The end result of this protectionism for those at the top is a bloated overpaid sector of top managers, which is what we saw at Chrysler. If we compare wages for assembly-line workers in Europe and the United States, there would not be much difference between the pay of UAW members and their counterparts in Europe. However, there would be a very large difference between the multi-million dollar pay packages of the top executives at the US companies and their European counterparts. The pay gaps persist among the more highly paid engineers and management personnel.

Therefore, it was only logical that a bailout of Chrysler would seek to take advantage of the lower cost management and design skills available at a European car company like Fiat. In Chrysler, as in other companies, the high pay packages for these people are like an anchor dragging them down in international competition. If the US is to be competitive in the 21st century, we must either bring the pay of those at the top back down to earth or we should look to follow the lead of Chrysler and contract out for these services.

And the most ironic thing about this is the fact that these American executives keep threatening to leave the country to take jobs elsewhere, as if they can actually make more money overseas. Running a company into the ground and nearly destroying an industry wouldn't normally be considered a resume builder, but in America, the corporate narcissists and their friends in politics seem to want us to believe that this wrecking crew is so in demand that we must continue to pay them obscene compensation and beg them to keep destroying things on our behalf. They claim to live and die by the free market so maybe we should tell them to let the market decide this one too. Somehow, I doubt they will be too enthusiastic.

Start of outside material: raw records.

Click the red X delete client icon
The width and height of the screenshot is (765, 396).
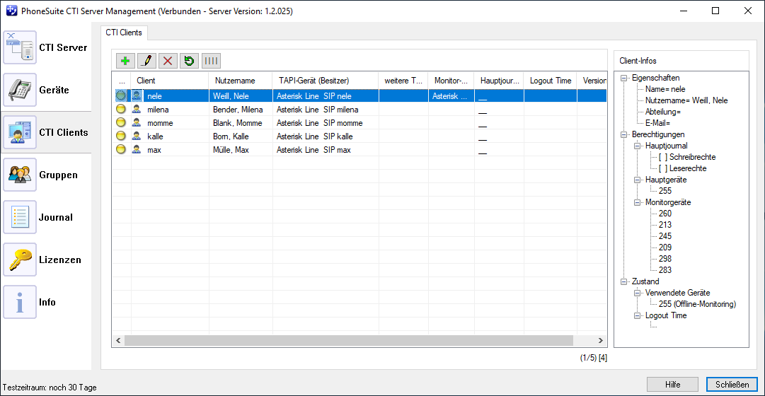pos(168,61)
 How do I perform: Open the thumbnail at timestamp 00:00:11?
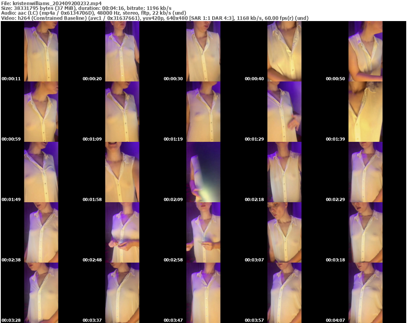[41, 52]
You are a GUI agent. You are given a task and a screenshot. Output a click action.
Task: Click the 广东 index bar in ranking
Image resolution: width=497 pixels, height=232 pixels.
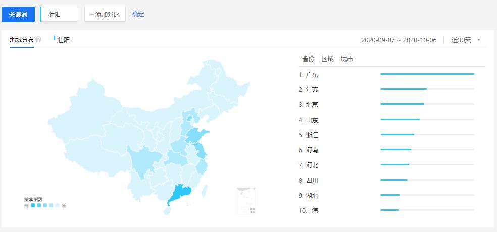[x=427, y=74]
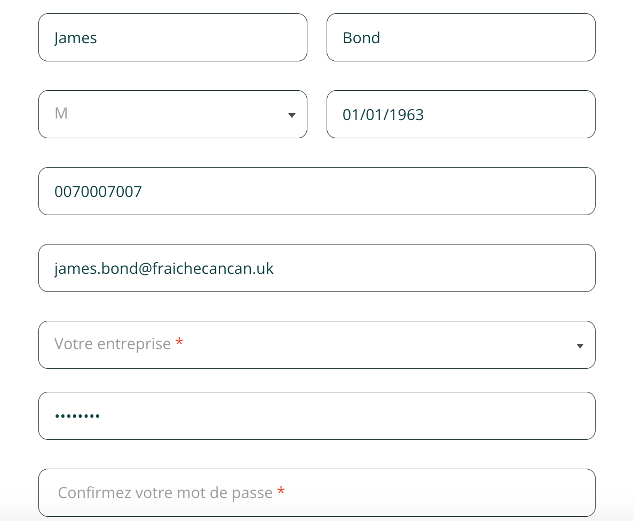The height and width of the screenshot is (521, 634).
Task: Click the red asterisk after Confirmez votre mot de passe
Action: click(281, 492)
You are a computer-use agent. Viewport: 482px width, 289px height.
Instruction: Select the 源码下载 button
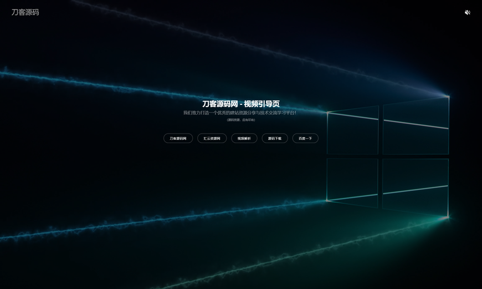(275, 138)
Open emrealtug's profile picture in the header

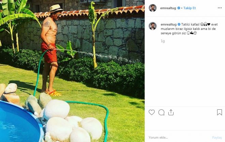click(x=153, y=8)
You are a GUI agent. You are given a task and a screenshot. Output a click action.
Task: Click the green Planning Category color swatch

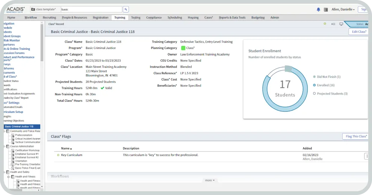point(183,48)
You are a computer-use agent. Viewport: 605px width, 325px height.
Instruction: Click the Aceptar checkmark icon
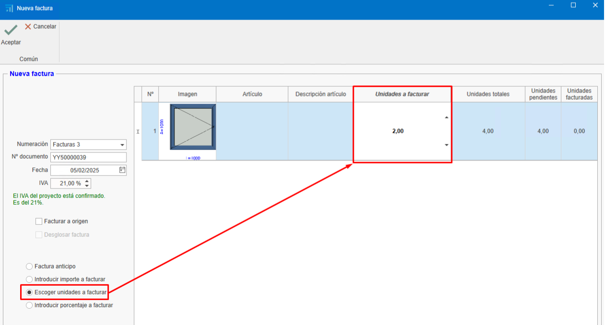11,31
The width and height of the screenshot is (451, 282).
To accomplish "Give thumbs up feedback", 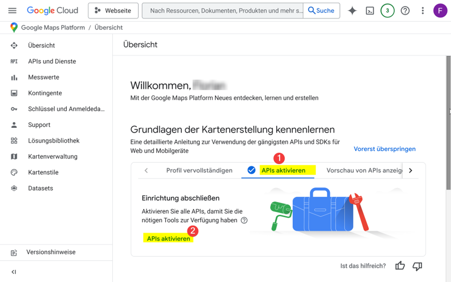I will coord(400,266).
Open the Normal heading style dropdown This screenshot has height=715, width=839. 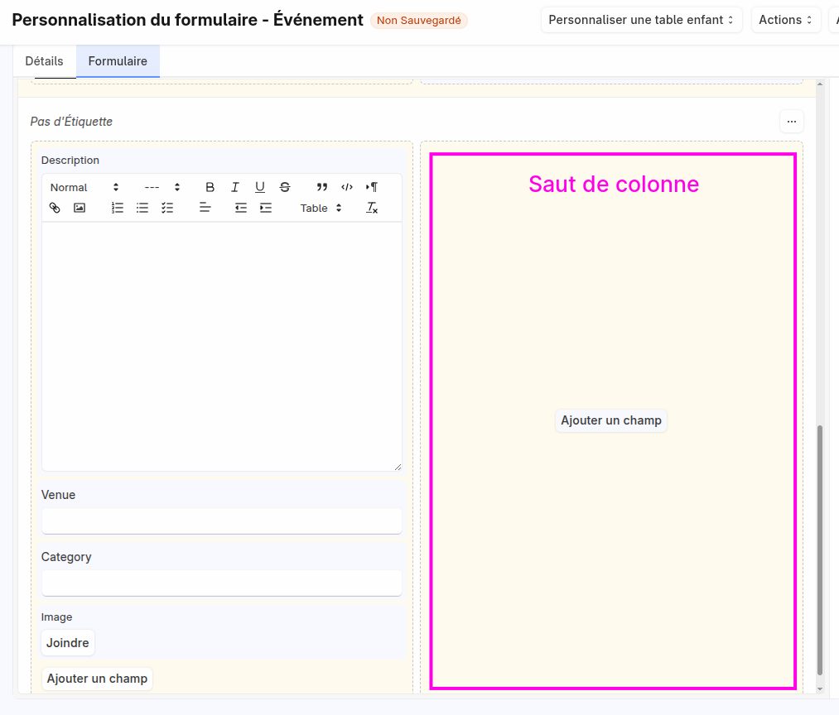(84, 187)
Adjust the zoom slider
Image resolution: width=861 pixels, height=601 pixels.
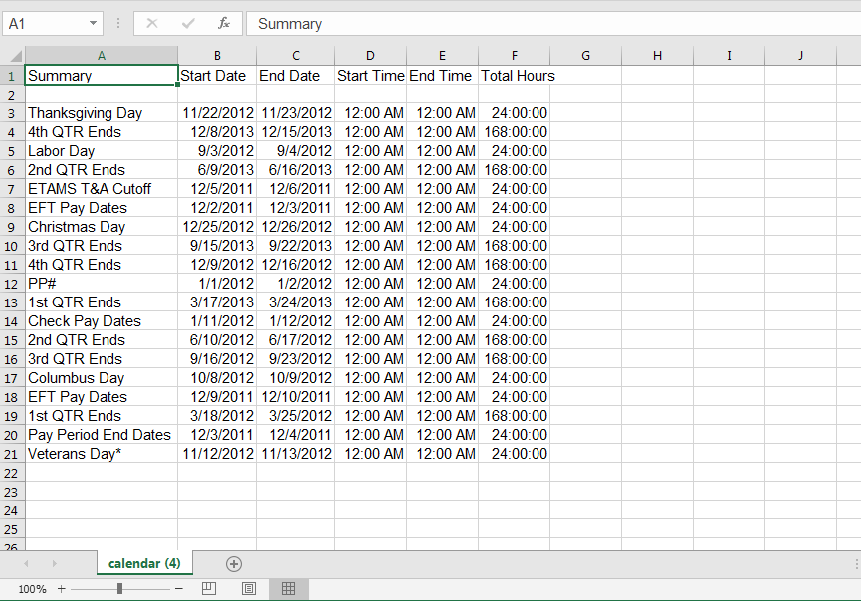(x=121, y=588)
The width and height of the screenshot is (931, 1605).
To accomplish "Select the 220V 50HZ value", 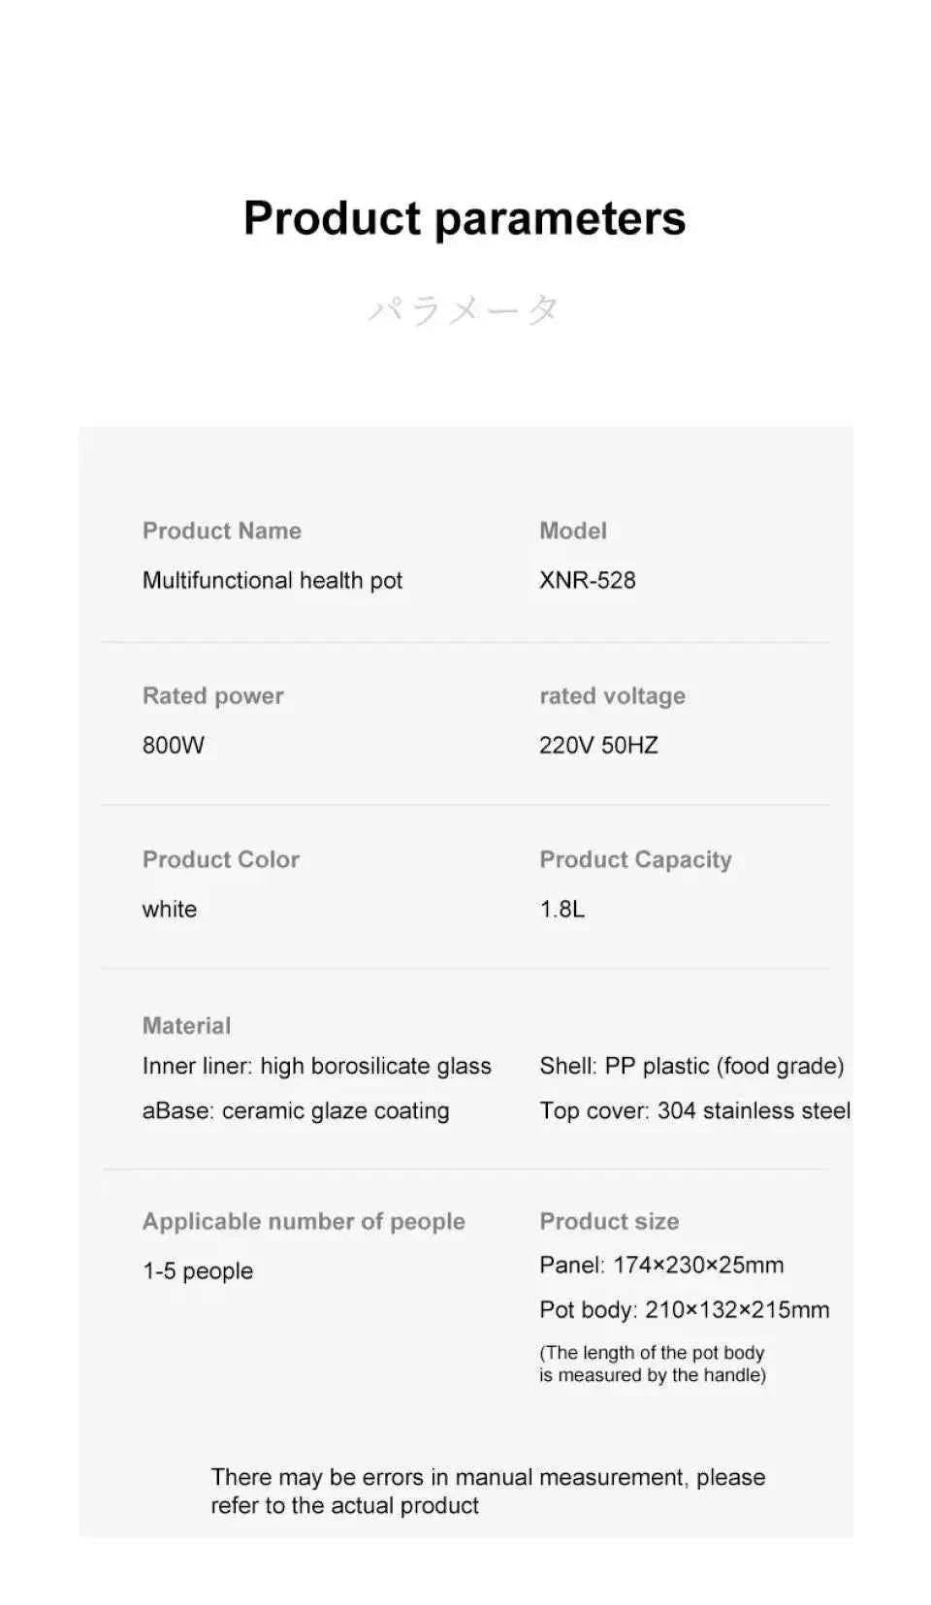I will (598, 745).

*In a similar vein, I've been meaning to recommend this article from Sunday's NY Times about what it's like for an American to live in that socialist hellhole, Holland. The Dutch, of course, are the people who pretty much invented international commerce and banking and have deal making in their DNA, so it's not like they don't believe in capitalism. But they have learned something that Americans continue to resist at our peril (and which David Brooks, of all people, seems to want the conservatives to adopt. Weird.) The nature of their land forced them to create a mutually beneficial system of collaboration. It turns out they aren't "socialists" at all, even in the sort of soft sense -- or, at least, their system predates socialism. It's very interesting.